Building peace in the minds of men and women



“We want to write an encyclopaedia on our water issues. Could you help us?” It was with this request that a delegation representing the Mayangna community from the Bosawas rainforest in Nicaragua, visited UNESCO in the mid-2000s. Also known as the Heart of the Mesoamerican Biological Corridor, their forest joined UNESCO's World Network of Biosphere Reserves in 1997. In 2002, the Organization had launched the Local and Indigenous Knowledge Systems (LINKS) programme, and it was the right time to start an innovative project: registering the holders of indigenous knowledge, in order to publish all the know-how that the Mayangna had on fish and turtles. A book of over 450 pages, in two volumes and in two languages (Mayangna and Spanish) was published in 2010, marking the completion of the first stage of a larger project on Mayangna knowledge about nature in general.

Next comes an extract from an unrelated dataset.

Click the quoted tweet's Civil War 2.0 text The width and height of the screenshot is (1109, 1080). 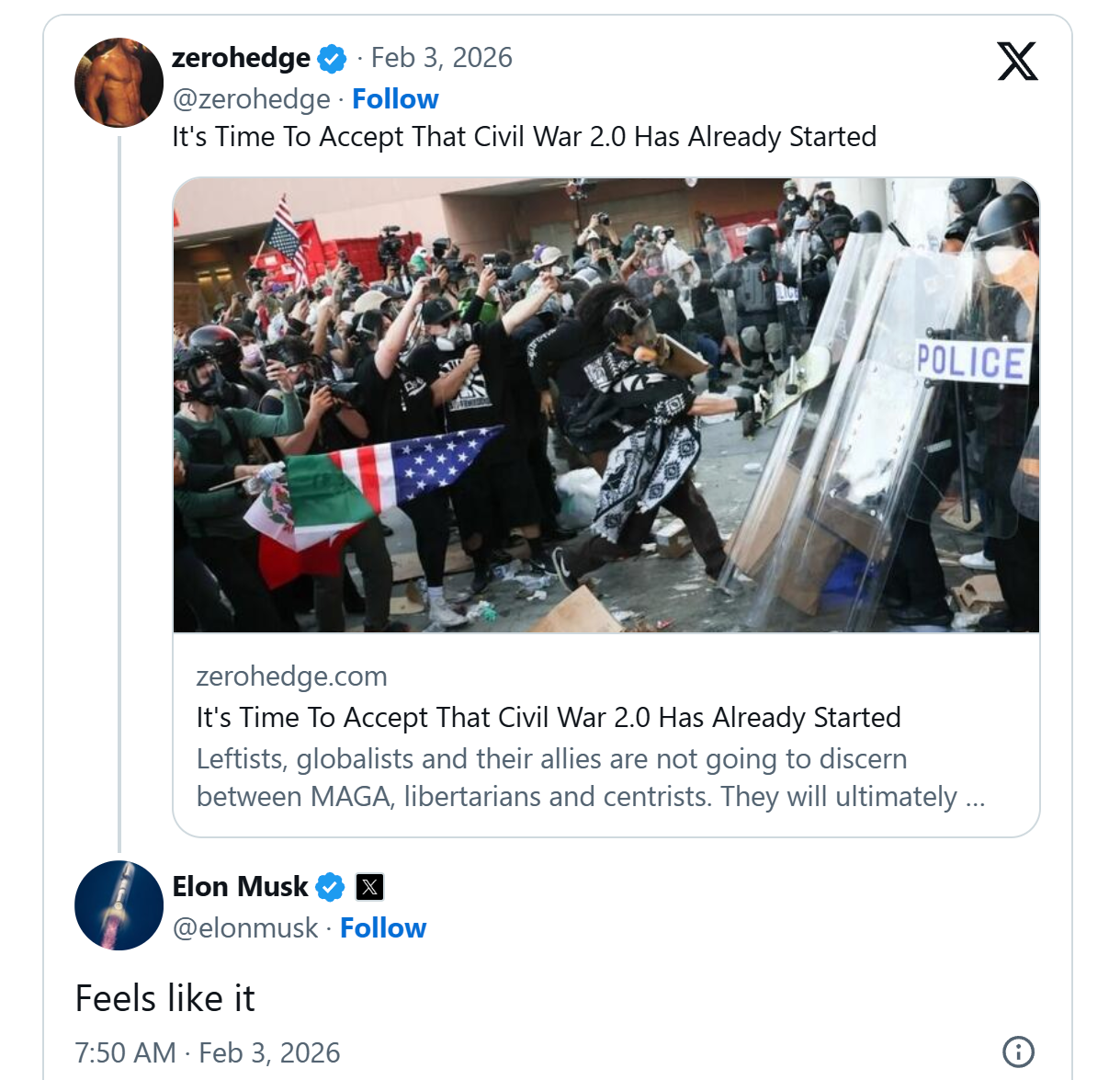click(524, 137)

The Mayangna knew that if they did not urgently document their knowledge in a book, it would gradually disappear – just as their forest was disappearing under the pressure of the illegal logging of trees and the development of intensive agriculture. These two methods of exploiting nature are in contrast to the traditional way of life of the indigenous peoples of the Bosawas Biosphere Reserve – based on hunting, fishing, fruit and vegetable harvesting, and breeding livestock, all of which are self-sustaining.

UNESCO has helped the Mayangna to safeguard their knowledge, so that they could pass it on to future generations, but also to make it available to the international scientific community. This is one of the main functions of LINKS, which aims, in particular, to ensure an equitable role for indigenous knowledge in formal and informal education and to integrate it into scientific debates and policies.

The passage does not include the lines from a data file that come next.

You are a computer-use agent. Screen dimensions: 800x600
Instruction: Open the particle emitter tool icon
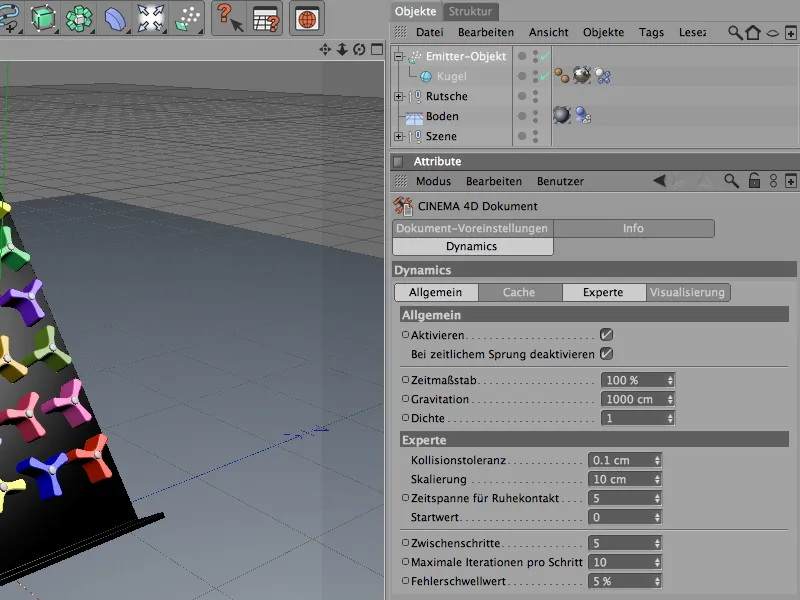[186, 18]
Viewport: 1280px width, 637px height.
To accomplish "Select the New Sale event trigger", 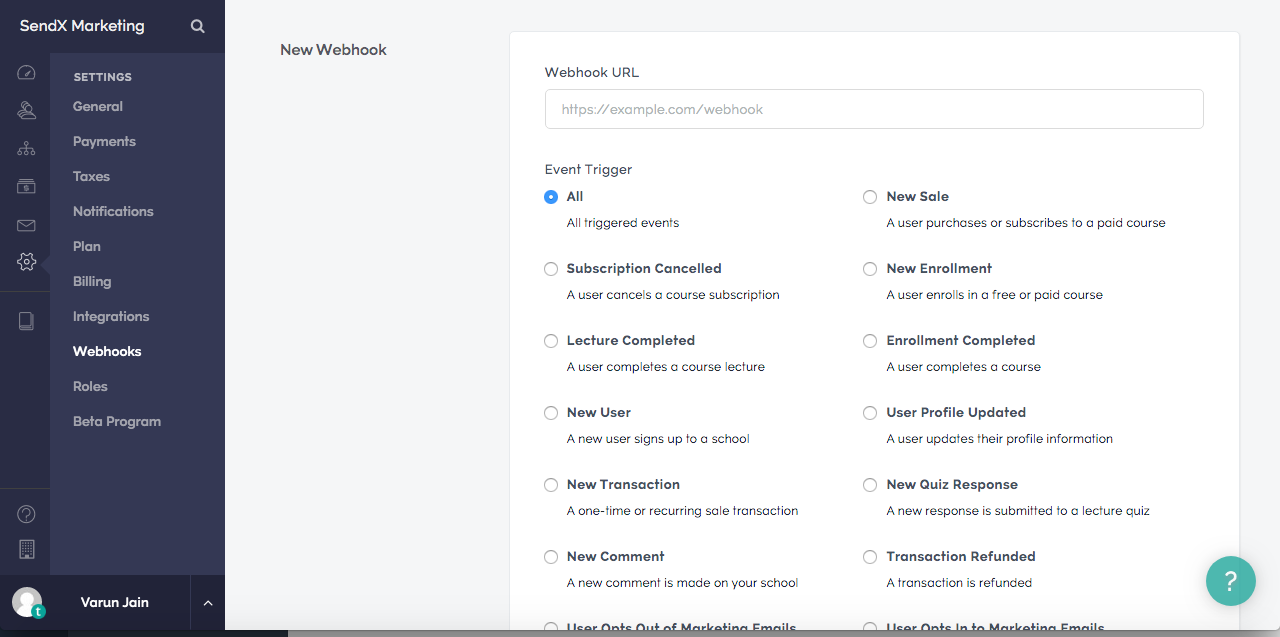I will pyautogui.click(x=870, y=197).
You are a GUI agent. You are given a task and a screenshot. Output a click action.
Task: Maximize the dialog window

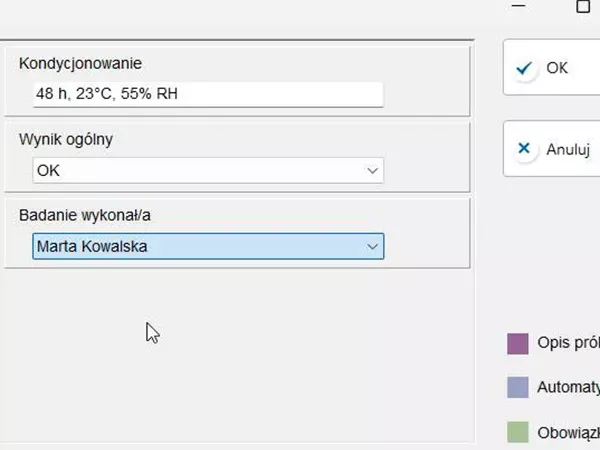click(x=583, y=6)
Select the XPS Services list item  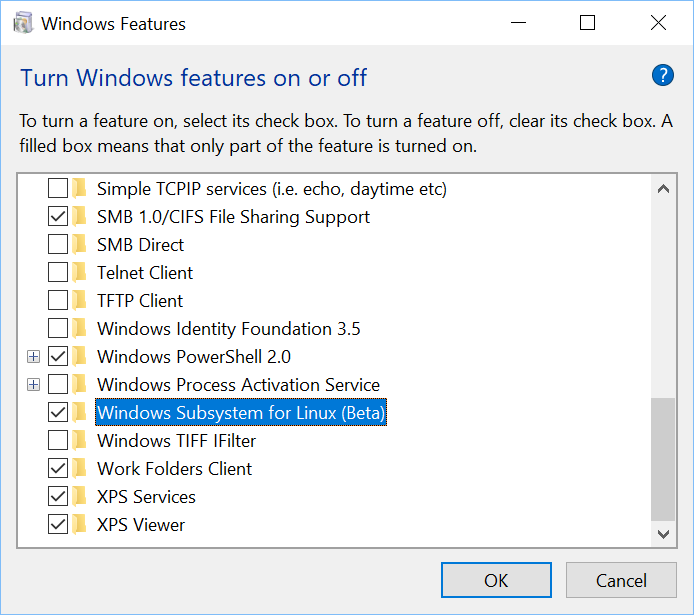click(x=147, y=497)
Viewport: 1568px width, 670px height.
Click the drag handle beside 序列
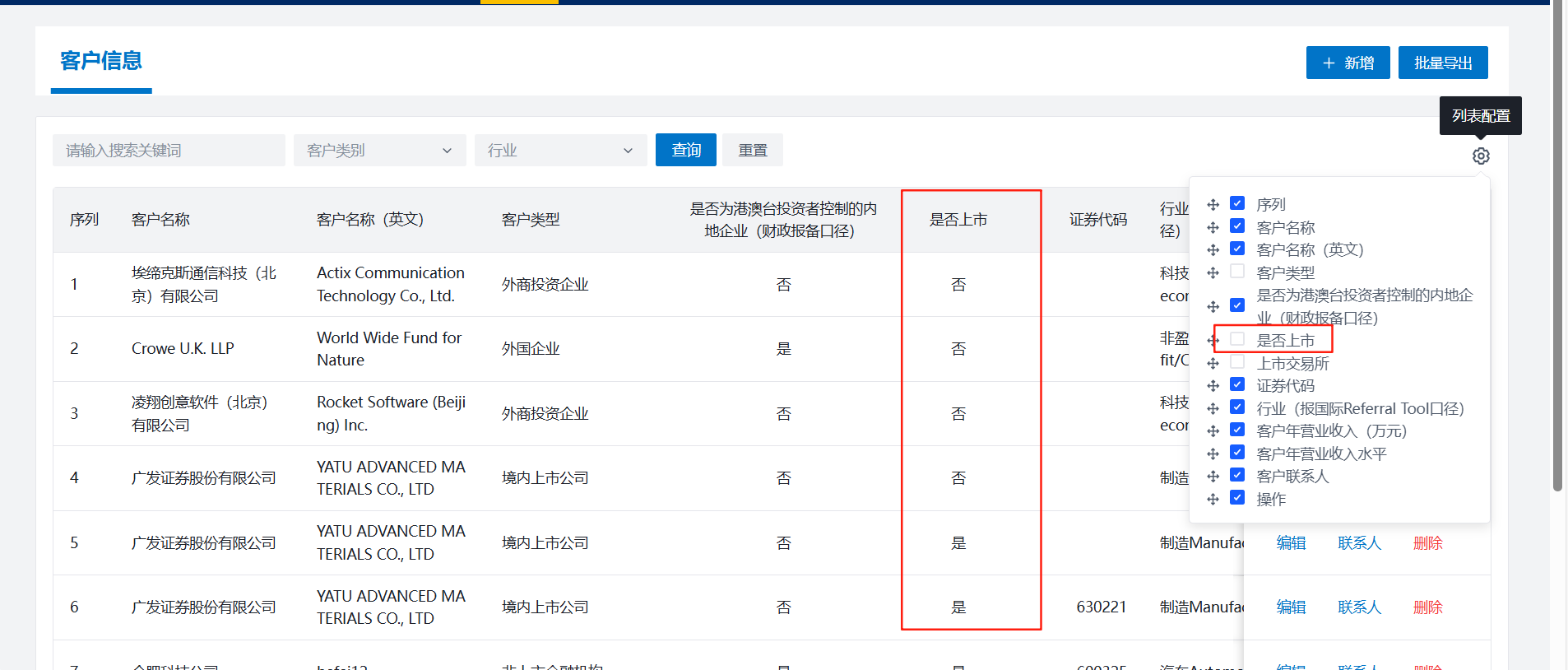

This knowledge, which contains essential information on the subsistence, health and sustainable use of natural resources, is conveyed and transmitted by only one means – language. This is why the safeguarding of indigenous languages – a growing number of which are now threatened – is crucial not only for the maintenance of linguistic diversity, but also for the world's cultural and biological diversity.

While indigenous peoples make up only 5%  of the world's population, they speak the majority of its 7,000 languages  and “own, occupy or use resources on some 22% of the global land area, which in turn harbours 80% of the world’s biological diversity”, according  to the book Weathering Uncertainty, published by UNESCO in 2012.

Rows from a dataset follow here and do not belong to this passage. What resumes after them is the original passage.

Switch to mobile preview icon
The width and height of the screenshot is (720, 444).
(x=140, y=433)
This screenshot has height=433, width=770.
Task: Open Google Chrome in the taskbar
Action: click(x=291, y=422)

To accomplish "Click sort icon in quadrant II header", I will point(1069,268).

With the designation of 2019 as the International Year of Indigenous Languages (IYIL2019), officially launched at UNESCO on 28 January, the international community reaffirms its commitment to supporting indigenous peoples in their efforts to preserve their knowledge and enjoy their rights. Since the adoption of the Declaration on the Rights of Indigenous Peoples by the United Nations General Assembly on 13 September 2007, considerable progress has been made in this regard.

Nevertheless, indigenous peoples still have a long way to go before they emerge from marginalization and overcome the many obstacles they face. One-third of the world’s people living in extreme poverty belong to indigenous communities, just as in a number of countries, legislation that promotes the rights of indigenous peoples remains incompatible with other laws that deal with issues such as agriculture, land, conservation, forestry, mining and other industries, according to Victoria Tauli-Corpuz, United Nations Special Rapporteur on the Rights of Indigenous Peoples.

The Wide Angle section in this issue of the Courier is dedicated to these indigenous peoples. It takes its title from the Chinese proverb: “When you drink water, think of the source”, to remind us that indigenous knowledge, the source of all knowledge, deserve a prominent place in modernity. The issue also marks the celebration of International Mother Language Day, 21 February.